O mercado de prediction markets cresce rápido e movimenta bilhões, com contratos ligados a eventos incertos, como eleições e esportes. Nos EUA, são considerados derivativos regulados, mas no Brasil essa classificação não é clara.

No país, esses contratos não atendem aos critérios de derivativos definidos pela legislação, pois envolvem eventos não financeiros e não apresentam alavancagem. Isso significa que a regulação da CVM pode não ser aplicável, evitando regras rígidas que poderiam prejudicar plataformas emergentes.

Esse mercado funciona mais como um mecanismo de coleta de expectativas do que um instrumento financeiro tradicional. A distinção favorece o crescimento do setor e evita custos elevados para startups que atuam nesse segmento.

O mercado de prediction markets está crescendo rapidamente, criando um setor avaliado em bilhões e praticamente dominado por duas empresas, a Polymarket e a Kalshi. Esses ambientes possibilitam a negociação de contratos vinculados a eventos futuros incertos, como eleições, clima e esportes, por meio da compra e venda de posições binárias que indicam a probabilidade de um acontecimento ocorrer.

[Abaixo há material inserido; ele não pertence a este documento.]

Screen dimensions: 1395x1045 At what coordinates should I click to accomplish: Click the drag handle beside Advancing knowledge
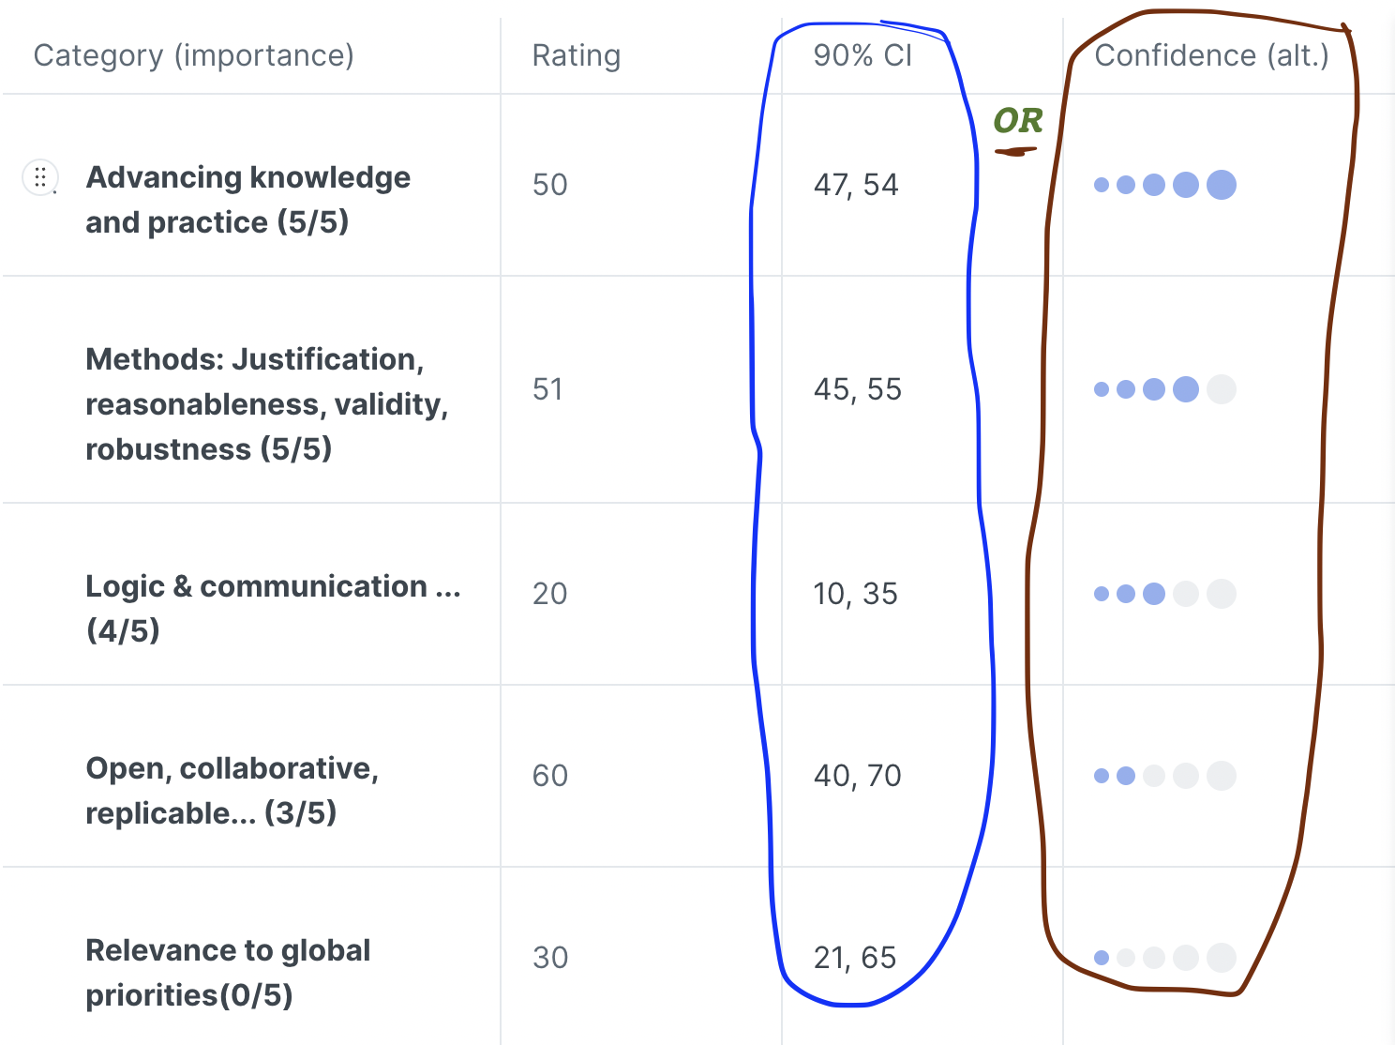click(x=40, y=177)
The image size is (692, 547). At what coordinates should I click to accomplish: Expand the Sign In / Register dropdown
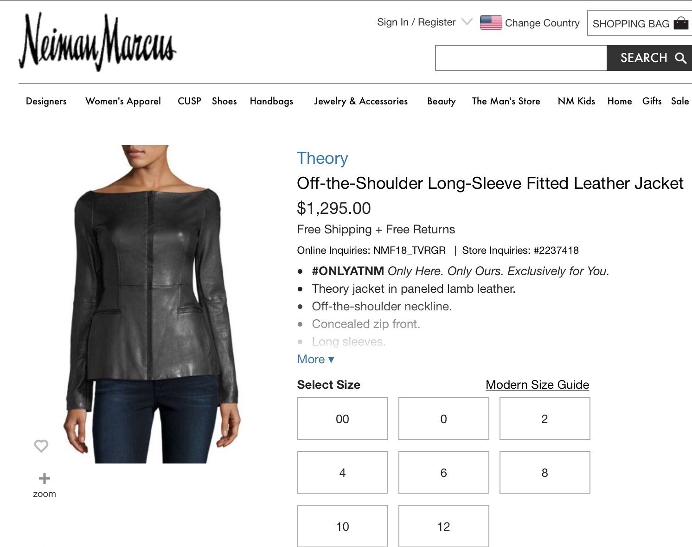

Nos Estados Unidos, esses contratos são considerados uma modalidade específica de derivativos, chamados swaps, regulados pela Commodity Futures Trading Commission (CFTC). No Brasil, surge a dúvida legal sobre se esses contratos devem ser tratados como derivativos e, consequentemente, se a CVM deveria regulamentar essa prática.

A classificação como derivativos traria para as plataformas a condição de “entidades administradoras de mercado organizado” sujeitas a regras rígidas da CVM, envolvendo oferta, distribuição e negociação no mercado secundário, além de exigências de infraestrutura complexa.

No entanto, conforme a definição da Resolução CMN nº 4.662/18, derivativos precisam atender a critérios sobre variação de variáveis financeiras, investimento inicial reduzido e liquidação futura. Os contratos dos prediction markets não atendem a esses requisitos por envolverem eventos não financeiros e não apresentarem alavancagem, já que o valor máximo a perder é conhecido, sem margens adicionais.

Assim, esses mercados funcionam mais como mecanismos para agregar expectativas e informações descentralizadas do que como instrumentos financeiros de transferência de riscos. Essa distinção reduz a aplicabilidade automática das normas rígidas sobre derivativos, que poderiam limitar o crescimento e aumentar os custos das plataformas, muitas delas startups.